Im Übrigen hätten die Versender die OTC-Preise zuletzt stärker erhöht als die Kollegen vor Ort. Unseriös findet er allerdings Modelle, bei denen der Anbieter mitverdient am Verkauf.
In der abschließenden Podiumsdiskussion machte Sabine Härter als Patientenvertreterin noch einmal deutlich, wie wichtig gerade für Chroniker die Arzneimittelberatung in der Apotheke ist. Dass ein Medikament die Insulinwirkung senke, habe ihr Arzt nicht erwähnt, ihr Apotheker schon. Allerdings wünscht sie sich generell noch längere Öffnungszeiten in den Apotheken.

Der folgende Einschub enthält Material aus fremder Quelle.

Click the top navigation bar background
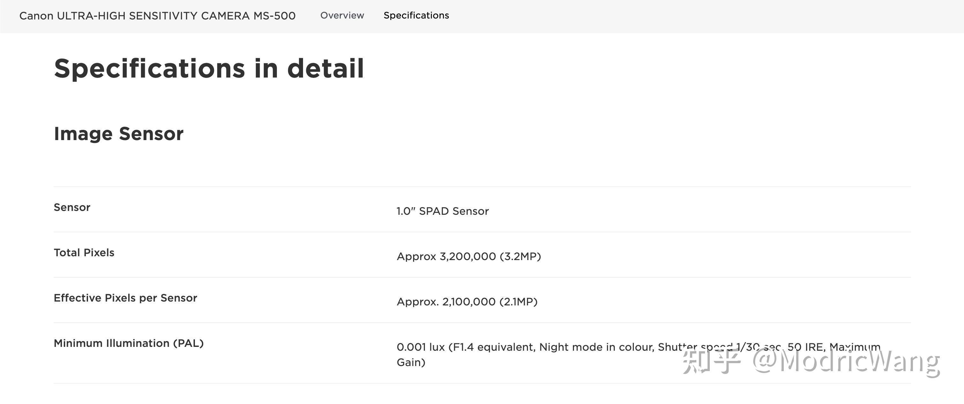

Lutz Boden vom Herstellerverband Pharma Deutschland betonte, dass die Selbstmedikation mit heilberuflicher Unterstützung auch dazu beitrage, das Gesundheitssystem zu entlasten. Sebastian Berges vom AVNR ermutigte die Kolleginnen und Kollegen, ihre Kernkompetenz weiter auszubauen, um gegen die Onlinekonkurrenz zu bestehen. Er sieht im OTC-Geschäft »eine riesige Chance«. Sein Appell: »Seien Sie viel mehr Unternehmer, unternehmen Sie etwas!« Kammer und Verband wollen die Apotheken mit der Veranstaltungsreihe dabei unterstützen.